Task instructions:
Set down every entry below exactly as it stands.

Data supplied:
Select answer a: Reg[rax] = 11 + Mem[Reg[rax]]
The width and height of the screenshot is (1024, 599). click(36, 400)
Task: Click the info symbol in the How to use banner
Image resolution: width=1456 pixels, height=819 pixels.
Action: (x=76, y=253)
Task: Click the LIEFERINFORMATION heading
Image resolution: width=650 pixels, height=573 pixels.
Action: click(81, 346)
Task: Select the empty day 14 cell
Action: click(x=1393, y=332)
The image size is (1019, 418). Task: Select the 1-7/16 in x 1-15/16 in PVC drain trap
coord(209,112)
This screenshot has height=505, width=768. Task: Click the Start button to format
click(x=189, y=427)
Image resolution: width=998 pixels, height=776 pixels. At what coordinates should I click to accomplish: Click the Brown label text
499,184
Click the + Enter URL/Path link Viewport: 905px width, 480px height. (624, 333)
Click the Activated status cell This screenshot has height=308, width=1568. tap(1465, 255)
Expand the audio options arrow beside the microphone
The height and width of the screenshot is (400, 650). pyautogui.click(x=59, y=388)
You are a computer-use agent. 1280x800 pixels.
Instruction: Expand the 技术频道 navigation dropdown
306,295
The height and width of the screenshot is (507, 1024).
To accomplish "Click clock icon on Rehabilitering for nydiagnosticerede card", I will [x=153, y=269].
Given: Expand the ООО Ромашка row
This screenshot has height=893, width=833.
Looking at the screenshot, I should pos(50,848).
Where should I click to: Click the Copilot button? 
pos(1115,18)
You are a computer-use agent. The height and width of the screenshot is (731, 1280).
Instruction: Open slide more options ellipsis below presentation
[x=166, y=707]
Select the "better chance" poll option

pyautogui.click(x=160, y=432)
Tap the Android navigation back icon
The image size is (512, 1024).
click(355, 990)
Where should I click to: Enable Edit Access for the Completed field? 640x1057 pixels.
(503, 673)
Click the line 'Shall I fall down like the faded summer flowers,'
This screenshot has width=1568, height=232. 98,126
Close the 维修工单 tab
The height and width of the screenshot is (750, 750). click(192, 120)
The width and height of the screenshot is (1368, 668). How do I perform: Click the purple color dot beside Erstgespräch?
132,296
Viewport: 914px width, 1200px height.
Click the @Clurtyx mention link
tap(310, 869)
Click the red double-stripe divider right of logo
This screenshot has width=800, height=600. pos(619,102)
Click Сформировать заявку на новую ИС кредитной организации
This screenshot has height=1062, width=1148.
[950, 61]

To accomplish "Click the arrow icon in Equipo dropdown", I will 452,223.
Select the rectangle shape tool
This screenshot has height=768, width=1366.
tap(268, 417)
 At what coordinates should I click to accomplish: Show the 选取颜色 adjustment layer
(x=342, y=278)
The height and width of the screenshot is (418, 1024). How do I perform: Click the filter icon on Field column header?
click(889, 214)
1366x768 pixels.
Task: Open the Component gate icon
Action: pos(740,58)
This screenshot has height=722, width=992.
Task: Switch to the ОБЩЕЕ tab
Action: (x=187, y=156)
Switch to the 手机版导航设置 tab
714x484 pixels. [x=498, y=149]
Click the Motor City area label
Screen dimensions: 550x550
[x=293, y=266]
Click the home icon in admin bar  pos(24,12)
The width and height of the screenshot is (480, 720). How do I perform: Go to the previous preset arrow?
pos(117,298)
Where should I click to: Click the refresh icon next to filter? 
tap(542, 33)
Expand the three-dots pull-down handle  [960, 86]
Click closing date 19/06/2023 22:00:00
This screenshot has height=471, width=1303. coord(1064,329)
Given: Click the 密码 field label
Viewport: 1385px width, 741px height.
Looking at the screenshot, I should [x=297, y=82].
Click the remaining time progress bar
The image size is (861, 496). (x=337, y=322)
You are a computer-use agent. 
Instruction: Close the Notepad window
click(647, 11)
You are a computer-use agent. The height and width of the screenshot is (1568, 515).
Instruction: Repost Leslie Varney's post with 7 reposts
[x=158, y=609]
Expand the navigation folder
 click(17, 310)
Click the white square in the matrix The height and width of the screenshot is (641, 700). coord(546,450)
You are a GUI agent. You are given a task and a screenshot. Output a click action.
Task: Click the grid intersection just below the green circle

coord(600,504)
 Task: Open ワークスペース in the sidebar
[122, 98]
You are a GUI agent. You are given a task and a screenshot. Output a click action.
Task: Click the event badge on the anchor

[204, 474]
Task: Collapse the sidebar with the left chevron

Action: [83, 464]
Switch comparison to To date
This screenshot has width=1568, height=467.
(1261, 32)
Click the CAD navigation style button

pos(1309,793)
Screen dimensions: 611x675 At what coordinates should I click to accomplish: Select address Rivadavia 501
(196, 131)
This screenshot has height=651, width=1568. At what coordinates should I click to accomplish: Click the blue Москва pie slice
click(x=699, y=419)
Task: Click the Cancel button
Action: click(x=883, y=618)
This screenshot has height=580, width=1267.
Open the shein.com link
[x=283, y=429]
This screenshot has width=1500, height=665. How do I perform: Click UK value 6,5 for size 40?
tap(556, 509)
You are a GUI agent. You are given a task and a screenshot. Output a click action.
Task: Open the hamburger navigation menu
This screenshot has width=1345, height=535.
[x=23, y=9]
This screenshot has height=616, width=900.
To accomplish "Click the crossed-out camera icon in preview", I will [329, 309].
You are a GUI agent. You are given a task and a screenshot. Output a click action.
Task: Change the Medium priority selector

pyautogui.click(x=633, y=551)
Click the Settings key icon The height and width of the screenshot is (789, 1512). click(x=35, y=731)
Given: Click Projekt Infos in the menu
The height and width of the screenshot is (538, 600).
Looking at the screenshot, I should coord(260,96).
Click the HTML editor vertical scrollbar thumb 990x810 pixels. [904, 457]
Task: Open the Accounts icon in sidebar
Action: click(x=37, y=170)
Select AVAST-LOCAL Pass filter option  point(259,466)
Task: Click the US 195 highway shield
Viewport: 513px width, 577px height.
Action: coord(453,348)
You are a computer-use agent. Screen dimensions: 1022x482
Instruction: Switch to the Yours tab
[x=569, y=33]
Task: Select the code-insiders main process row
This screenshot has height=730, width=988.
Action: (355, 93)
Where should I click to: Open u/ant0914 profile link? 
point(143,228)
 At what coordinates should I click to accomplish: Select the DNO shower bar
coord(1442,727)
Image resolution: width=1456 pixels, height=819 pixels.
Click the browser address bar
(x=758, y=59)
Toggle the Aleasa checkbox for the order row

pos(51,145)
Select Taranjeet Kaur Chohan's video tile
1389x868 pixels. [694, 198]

Result of the task:
Select answer a: Reg[rax] = 11 + Mem[Reg[rax]]
The width and height of the screenshot is (1024, 599). click(36, 400)
Task: Click the info symbol in the How to use banner
Image resolution: width=1456 pixels, height=819 pixels.
Action: (x=76, y=253)
Task: Click the LIEFERINFORMATION heading
Image resolution: width=650 pixels, height=573 pixels.
Action: click(81, 346)
Task: Select the empty day 14 cell
Action: click(x=1393, y=332)
The image size is (1019, 418). Task: Select the 1-7/16 in x 1-15/16 in PVC drain trap
coord(209,112)
This screenshot has height=505, width=768. Task: Click the Start button to format
click(x=189, y=427)
Image resolution: width=998 pixels, height=776 pixels. At what coordinates should I click to accomplish: Click the Brown label text
499,184
Click the + Enter URL/Path link Viewport: 905px width, 480px height. (624, 333)
Click the Activated status cell This screenshot has height=308, width=1568. tap(1465, 255)
Expand the audio options arrow beside the microphone
The height and width of the screenshot is (400, 650). pyautogui.click(x=59, y=388)
You are a computer-use agent. 1280x800 pixels.
Instruction: Expand the 技术频道 navigation dropdown
306,295
The height and width of the screenshot is (507, 1024).
To accomplish "Click clock icon on Rehabilitering for nydiagnosticerede card", I will [x=153, y=269].
Given: Expand the ООО Ромашка row
This screenshot has height=893, width=833.
Looking at the screenshot, I should pos(50,848).
Where should I click to: Click the Copilot button? 
pos(1115,18)
You are a computer-use agent. The height and width of the screenshot is (731, 1280).
Instruction: Open slide more options ellipsis below presentation
[x=166, y=707]
Select the "better chance" poll option

pyautogui.click(x=160, y=432)
Tap the Android navigation back icon
The image size is (512, 1024).
click(355, 990)
Where should I click to: Enable Edit Access for the Completed field? 640x1057 pixels.
(503, 673)
Click the line 'Shall I fall down like the faded summer flowers,'
This screenshot has width=1568, height=232. 98,126
Close the 维修工单 tab
The height and width of the screenshot is (750, 750). click(192, 120)
The width and height of the screenshot is (1368, 668). How do I perform: Click the purple color dot beside Erstgespräch?
132,296
Viewport: 914px width, 1200px height.
Click the @Clurtyx mention link
tap(310, 869)
Click the red double-stripe divider right of logo
This screenshot has width=800, height=600. pos(619,102)
Click Сформировать заявку на новую ИС кредитной организации
This screenshot has height=1062, width=1148.
[950, 61]

To accomplish "Click the arrow icon in Equipo dropdown", I will 452,223.
Select the rectangle shape tool
This screenshot has height=768, width=1366.
tap(268, 417)
 At what coordinates should I click to accomplish: Show the 选取颜色 adjustment layer
(x=342, y=278)
The height and width of the screenshot is (418, 1024). How do I perform: Click the filter icon on Field column header?
click(889, 214)
1366x768 pixels.
Task: Open the Component gate icon
Action: pos(740,58)
This screenshot has height=722, width=992.
Task: Switch to the ОБЩЕЕ tab
Action: (x=187, y=156)
Switch to the 手机版导航设置 tab
714x484 pixels. [x=498, y=149]
Click the Motor City area label
Screen dimensions: 550x550
[x=293, y=266]
Click the home icon in admin bar  pos(24,12)
The width and height of the screenshot is (480, 720). How do I perform: Go to the previous preset arrow?
pos(117,298)
Where should I click to: Click the refresh icon next to filter? 
tap(542, 33)
Expand the three-dots pull-down handle  [960, 86]
Click closing date 19/06/2023 22:00:00
This screenshot has height=471, width=1303. coord(1064,329)
Given: Click the 密码 field label
Viewport: 1385px width, 741px height.
Looking at the screenshot, I should [x=297, y=82].
Click the remaining time progress bar
The image size is (861, 496). (x=337, y=322)
You are a computer-use agent. 
Instruction: Close the Notepad window
click(647, 11)
You are a computer-use agent. The height and width of the screenshot is (1568, 515).
Instruction: Repost Leslie Varney's post with 7 reposts
[x=158, y=609]
Expand the navigation folder
 click(17, 310)
Click the white square in the matrix The height and width of the screenshot is (641, 700). coord(546,450)
You are a GUI agent. You are given a task and a screenshot. Output a click action.
Task: Click the grid intersection just below the green circle

coord(600,504)
 Task: Open ワークスペース in the sidebar
[122, 98]
You are a GUI agent. You are given a task and a screenshot. Output a click action.
Task: Click the event badge on the anchor

[204, 474]
Task: Collapse the sidebar with the left chevron

Action: [83, 464]
Switch comparison to To date
This screenshot has width=1568, height=467.
(1261, 32)
Click the CAD navigation style button

pos(1309,793)
Screen dimensions: 611x675 At what coordinates should I click to accomplish: Select address Rivadavia 501
(196, 131)
This screenshot has height=651, width=1568. At what coordinates should I click to accomplish: Click the blue Москва pie slice
click(x=699, y=419)
Task: Click the Cancel button
Action: click(x=883, y=618)
This screenshot has height=580, width=1267.
Open the shein.com link
[x=283, y=429]
This screenshot has width=1500, height=665. How do I perform: Click UK value 6,5 for size 40?
tap(556, 509)
You are a GUI agent. You are given a task and a screenshot. Output a click action.
Task: Open the hamburger navigation menu
This screenshot has width=1345, height=535.
[x=23, y=9]
This screenshot has height=616, width=900.
To accomplish "Click the crossed-out camera icon in preview", I will [329, 309].
You are a GUI agent. You are given a task and a screenshot. Output a click action.
Task: Change the Medium priority selector

pyautogui.click(x=633, y=551)
Click the Settings key icon The height and width of the screenshot is (789, 1512). click(x=35, y=731)
Given: Click Projekt Infos in the menu
The height and width of the screenshot is (538, 600).
Looking at the screenshot, I should coord(260,96).
Click the HTML editor vertical scrollbar thumb 990x810 pixels. [904, 457]
Task: Open the Accounts icon in sidebar
Action: click(x=37, y=170)
Select AVAST-LOCAL Pass filter option  point(259,466)
Task: Click the US 195 highway shield
Viewport: 513px width, 577px height.
Action: coord(453,348)
You are a computer-use agent. Screen dimensions: 1022x482
Instruction: Switch to the Yours tab
[x=569, y=33]
Task: Select the code-insiders main process row
This screenshot has height=730, width=988.
Action: (355, 93)
Where should I click to: Open u/ant0914 profile link? 
point(143,228)
 At what coordinates should I click to accomplish: Select the DNO shower bar
coord(1442,727)
Image resolution: width=1456 pixels, height=819 pixels.
Click the browser address bar
(x=758, y=59)
Toggle the Aleasa checkbox for the order row

pos(51,145)
Select Taranjeet Kaur Chohan's video tile
1389x868 pixels. [694, 198]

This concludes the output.